2.3 Objectives of present research
It is now concluded that the assessment, modelling and optimization of machining
variables such as residual stresses, surface roughness and tool wear by varying cutting
parameters like cutting speed, feed, depth of cut and nose radius are the prominent
factors which need to be investigated. The present study is focused on hard turning of
AISI H11 tool steel with Ceramic cutting tools. The study is to investigate the
following objectives:
• To investigate the effect of tool geometry (nose radius) on residual stresses,
surface roughness and tool wear during hard turning of AISI H11with
ceramic tools.
• To investigate the effect of process parameters (Cutting speed, Feed and
Depth of cut) on residual stresses, surface roughness and tool wear during
hard turning of AISI H11with ceramic tools.
• Development of a model for predicting residual stresses, surface roughness
and tool wear.
58
• Optimization and validation of cutting parameters for residual stresses,
surface roughness and tool wear
• The comparison of regression and ANFIS models with actual experimental
values of residual stresses, surface roughness and tool wear. To check the
effectiveness of both the modelling techniques a Chi-Square (χ2) test for
goodness of fit will be conducted.
2.4 Methodology
Keeping in view the proposed objectives, the following methodology have been
adopted to meet the set objectives in hard turning of AISI H11tool steel using ceramic
tools.
• Longitudinal turning of AISI H11 steel rod has been performed on a rigid,
high-precision turning centre by using ceramic inserts for various
combinations of cutting parameters.
• Response Surface Methodology (RSM) and the BOX-Behnken Design of
experiments have been used to find out optimum number of experiments to
be conducted to achieve the said objectives.
• Surface roughness of machined surface has been measured using a surface
analyzer during experimentation.
• Residual stresses have been evaluated through X-ray diffractrometer.

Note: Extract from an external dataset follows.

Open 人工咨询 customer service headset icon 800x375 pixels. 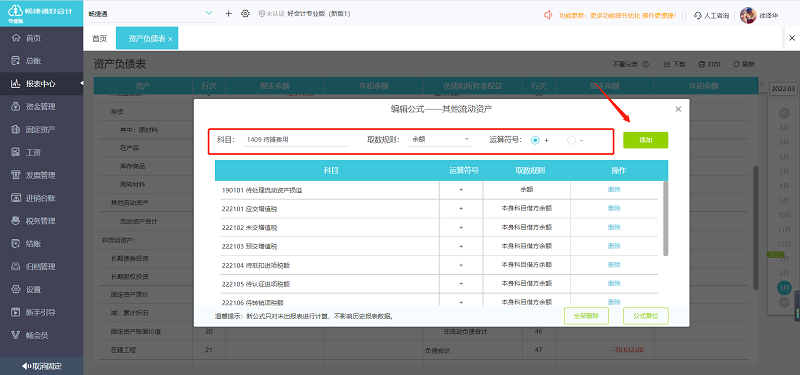(x=698, y=16)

• Tool wear has been evaluated through Tool Makers Microscope.
• Analysis has been carried out using analysis of variance (ANOVA). The
significance of the regression model and significant model term i.e cutting
speed, feed, depth of cut and nose radius are clearly highlighted. Further, 3-
D response surface plots, interaction plots and perturbation plots are also
represented.
• Models have been developed to correlate output variables such as residual
stresses, surface finish and tool wear, with the input variables i.e. cutting
speed, feed, depth of cut and nose radius.
59
2.5 Scope of study
The data obtained from this study will provide a better understanding of the effect
of process parameters and tool geometry on residual stresses, surface finish
developed in the work piece and tool wear during hard turning of Alloy steel. The
results obtained will enrich the existing database and may be helpful in selecting
the optimum values of process parameters during machining of different grades of
tool steel.
Organizations involved in some kind of machining activity on machine tools will
be benefited by this study. Further, information about relationship between cutting
parameters and machining variables if obtained on-line or off-line could be used to
establish economic optimization of machining operations. The study will help the
users of AISI H11 material to use the tailor made optimized cutting parameters to
improve the quality of their product and enhance the surface integrity and more
over to reduce the time and cost of production.